Destiny (Der Müde Tod, 1921), along with Fritz Lang’s succeeding effort Siegfried (1924), stands as one of the most essentially Expressionistic German films. The story, part legend, part fairy tale, is primarily a dream-vision of a young woman who is searching for her missing lover. The dream consists of three elaborately conceived episodes involving the young lovers as they try to elude the murderous designs of a cruel tyrant, who is always aided by the Angel of Death. This three-stories-within-a-story compositional device was later adopted in Waxworks (1924).
Lang had been the original directorial choice for The Cabinet of Dr.

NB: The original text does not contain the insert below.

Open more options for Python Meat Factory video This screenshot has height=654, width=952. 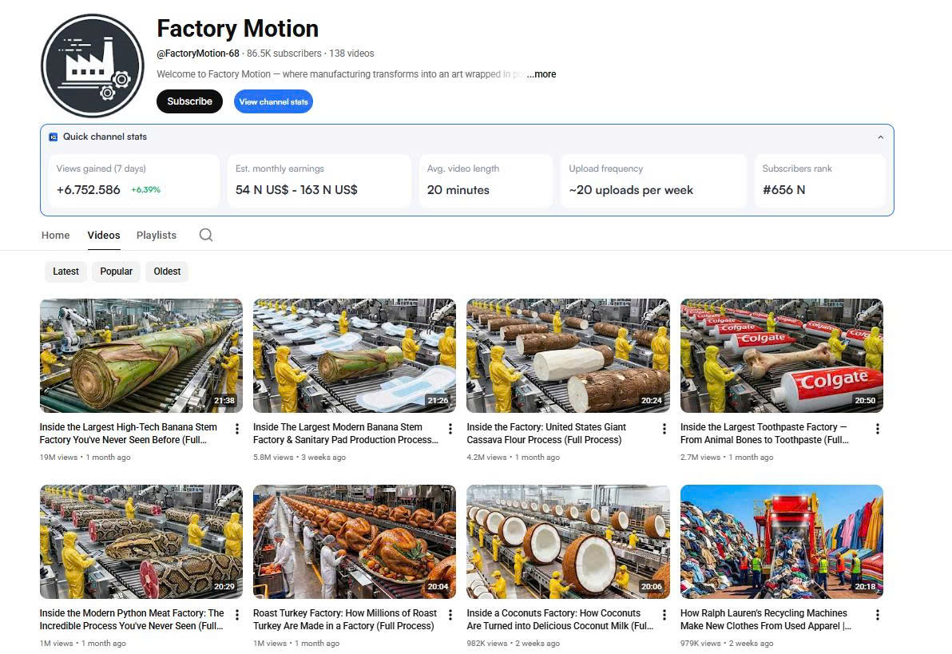(x=237, y=615)
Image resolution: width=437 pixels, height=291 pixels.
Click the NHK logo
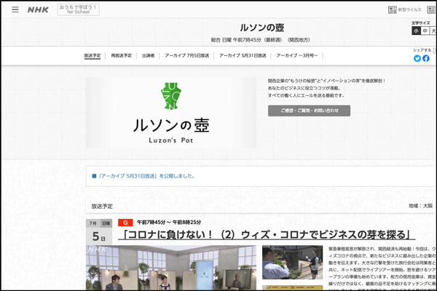click(39, 10)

Caligari, but was forced to decline due to other commitments. For Destiny he chose as two of his art designers, Walter Rohrig and Hermann Warm, both of whom had designed the sets for Caligari. Together with Robert Herlth they arranged such a memorable cinematographic decor, that compared to it, in the words of Lotte Eisner (The Haunted Screen), “the sets of Caligari appear reduced to purely arabesques, totally lacking the magic of chiaroscuro.” Lang’s use of lighting was as innovative as the original ideas of Max Reinhardt. Both realized the great extent to which light sculpts and transforms space. After Destiny, the technique of emphasizing the relief and outline of an object became standard. It became almost an article of faith to have sets lit from the base so as to transform and deform the banal shapes of tings by means of unexpected lines – or to have enormous spotlights to one side of the set, so as to use the projecting surfaces for strident shadow effects. Siegfried Kracauer (From Caligari to Hitler), recollecting these effects, expressed the following:
The long-lived power of DESTINY’s imagery is the more amazing as all had to be done with the immovable, hand-cranked camera, and night shots were still impossible. These pictorial visions are so precise that they sometimes evoke th eillusion of being intrinsically real. A “drawing brought to life”, the Venetian episode resuscitates genuine Renaissance spirit through such scenes as the carnival procession – silhouettes staggering over a bridge – and the splendid cockfighting radiating bright and cruel Southern passions in the mode of Stendhal or Nietzsche.The environment, unlike some of the purely decorative films, is crucial to the meaning. Fate, holding all of the characters in its inevitability, becomes the main actor, and manifests itself in the settings. Even Death, who appears almost sympathetic to the appeal from the girl (the German title of the film means “the tired Death”), is compelled by Fate to carry on with his grisly work. It is not surprising that such thematic content has interested modern political historians.